General Data Protection Regulation: administrative fines
On 25 May 2018, the General Data Protection Regulation (GDPR) will be the applicable law in the EU on the processing of personal data and free movement of data, replacing the Data Protection Act 1998 in the UK.
The GDPR will be directly applicable in all Member States. Under the GDPR an organisation can face administrative fines of up to €20 million or 4% of the group's total worldwide annual turnover, whichever is higher. This is significantly more than the current maximum fine of £500,000.
The EU's final guidelines on the application and setting of administrative fines under the GDPR provide guidance to supervisory authorities on the imposition of administrative fines.
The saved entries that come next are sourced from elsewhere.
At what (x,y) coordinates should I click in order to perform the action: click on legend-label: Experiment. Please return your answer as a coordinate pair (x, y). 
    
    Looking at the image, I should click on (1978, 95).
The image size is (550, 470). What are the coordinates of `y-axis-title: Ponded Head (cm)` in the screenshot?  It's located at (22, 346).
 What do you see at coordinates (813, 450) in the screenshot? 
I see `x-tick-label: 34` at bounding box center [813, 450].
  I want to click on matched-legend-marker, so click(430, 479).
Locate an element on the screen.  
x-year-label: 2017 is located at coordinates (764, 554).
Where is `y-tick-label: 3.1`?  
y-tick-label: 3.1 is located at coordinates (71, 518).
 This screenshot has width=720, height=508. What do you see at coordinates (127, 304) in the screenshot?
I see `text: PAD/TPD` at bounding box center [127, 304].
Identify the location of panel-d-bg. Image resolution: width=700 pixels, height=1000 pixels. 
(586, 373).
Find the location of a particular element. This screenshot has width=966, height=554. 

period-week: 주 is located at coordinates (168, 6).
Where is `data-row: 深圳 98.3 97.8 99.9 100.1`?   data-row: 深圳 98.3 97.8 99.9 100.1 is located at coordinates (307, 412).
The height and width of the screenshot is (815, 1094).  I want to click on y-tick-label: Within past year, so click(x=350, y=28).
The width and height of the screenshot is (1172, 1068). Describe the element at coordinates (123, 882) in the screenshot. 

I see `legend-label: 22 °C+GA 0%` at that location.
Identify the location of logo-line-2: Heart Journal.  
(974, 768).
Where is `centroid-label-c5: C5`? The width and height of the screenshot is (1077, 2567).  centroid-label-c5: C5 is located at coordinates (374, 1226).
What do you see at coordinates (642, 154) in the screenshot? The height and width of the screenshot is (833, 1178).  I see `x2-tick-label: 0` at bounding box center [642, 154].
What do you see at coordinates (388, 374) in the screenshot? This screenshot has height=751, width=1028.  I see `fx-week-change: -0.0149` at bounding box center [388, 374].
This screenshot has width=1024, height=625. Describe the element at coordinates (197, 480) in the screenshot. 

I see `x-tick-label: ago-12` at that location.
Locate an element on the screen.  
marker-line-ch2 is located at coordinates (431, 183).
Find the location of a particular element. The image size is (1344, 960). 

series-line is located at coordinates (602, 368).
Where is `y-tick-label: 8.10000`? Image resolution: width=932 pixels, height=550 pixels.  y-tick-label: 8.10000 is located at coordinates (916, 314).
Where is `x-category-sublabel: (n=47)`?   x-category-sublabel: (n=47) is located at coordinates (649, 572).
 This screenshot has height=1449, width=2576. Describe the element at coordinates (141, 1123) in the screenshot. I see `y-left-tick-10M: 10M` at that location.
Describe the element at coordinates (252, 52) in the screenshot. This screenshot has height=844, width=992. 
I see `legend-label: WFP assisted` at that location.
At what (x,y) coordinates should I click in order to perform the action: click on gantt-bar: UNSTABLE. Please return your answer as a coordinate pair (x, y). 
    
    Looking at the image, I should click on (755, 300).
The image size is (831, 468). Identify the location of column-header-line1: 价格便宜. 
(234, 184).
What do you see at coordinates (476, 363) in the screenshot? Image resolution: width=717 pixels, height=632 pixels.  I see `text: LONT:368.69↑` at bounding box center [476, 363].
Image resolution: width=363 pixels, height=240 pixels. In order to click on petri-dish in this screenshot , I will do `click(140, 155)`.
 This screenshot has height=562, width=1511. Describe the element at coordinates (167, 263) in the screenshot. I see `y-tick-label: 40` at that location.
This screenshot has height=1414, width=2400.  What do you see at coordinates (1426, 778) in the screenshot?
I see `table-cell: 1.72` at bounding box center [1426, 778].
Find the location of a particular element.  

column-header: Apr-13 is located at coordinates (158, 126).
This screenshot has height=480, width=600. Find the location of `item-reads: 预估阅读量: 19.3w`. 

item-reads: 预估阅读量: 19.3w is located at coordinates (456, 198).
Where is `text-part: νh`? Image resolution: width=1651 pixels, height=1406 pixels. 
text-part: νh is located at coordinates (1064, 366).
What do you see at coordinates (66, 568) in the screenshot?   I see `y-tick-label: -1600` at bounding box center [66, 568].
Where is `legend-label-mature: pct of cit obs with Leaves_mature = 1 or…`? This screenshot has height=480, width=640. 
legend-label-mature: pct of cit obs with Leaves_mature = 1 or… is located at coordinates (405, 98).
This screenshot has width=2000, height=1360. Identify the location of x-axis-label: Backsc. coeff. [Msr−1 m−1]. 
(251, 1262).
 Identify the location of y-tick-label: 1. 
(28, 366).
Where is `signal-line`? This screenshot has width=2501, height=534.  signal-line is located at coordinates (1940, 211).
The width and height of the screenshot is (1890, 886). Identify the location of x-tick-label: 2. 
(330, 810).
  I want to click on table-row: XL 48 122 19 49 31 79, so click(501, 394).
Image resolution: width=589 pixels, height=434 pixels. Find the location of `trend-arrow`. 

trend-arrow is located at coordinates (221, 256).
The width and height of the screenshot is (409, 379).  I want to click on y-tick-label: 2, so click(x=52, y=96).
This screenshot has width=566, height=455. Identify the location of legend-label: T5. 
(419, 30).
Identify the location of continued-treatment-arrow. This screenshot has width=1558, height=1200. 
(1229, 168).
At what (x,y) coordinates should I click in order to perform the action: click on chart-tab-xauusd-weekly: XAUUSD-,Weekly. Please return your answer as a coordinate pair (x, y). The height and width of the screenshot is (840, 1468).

The Information Commissioner's Office is the UK's supervisory authority.
In determining whether a fine should be imposed and the amount of the fine, supervisory authorities are expected to consider a number of criteria including:
- the nature, gravity and duration of the infringement taking into account the nature, scope or purpose of the processing concerned as well as the number of people affected and the level of damage suffered by them;
- the intentional or negligent character of the infringement;
- any action taken by the data controller or processor to mitigate the damage suffered by people;
- the degree of responsibility of the data controller or processor taking into account technical and organisational measures implemented by them pursuant to Articles 25 (data protection by design and default) and 32 (security of processing);
- the degree of co-operation with the supervisory authority, in order to remedy the infringement and mitigate the possible adverse effects of the infringement;
- and the manner in which the infringement became known to the supervisory authority, in particular whether, and if so to what extent, the data controller or processor notified the infringement.
- Check that you have systems in place to comply with the GDPR.
- Familiarise yourselves with the guidelines because they will be considered by supervisory authorities in imposing administrative fines.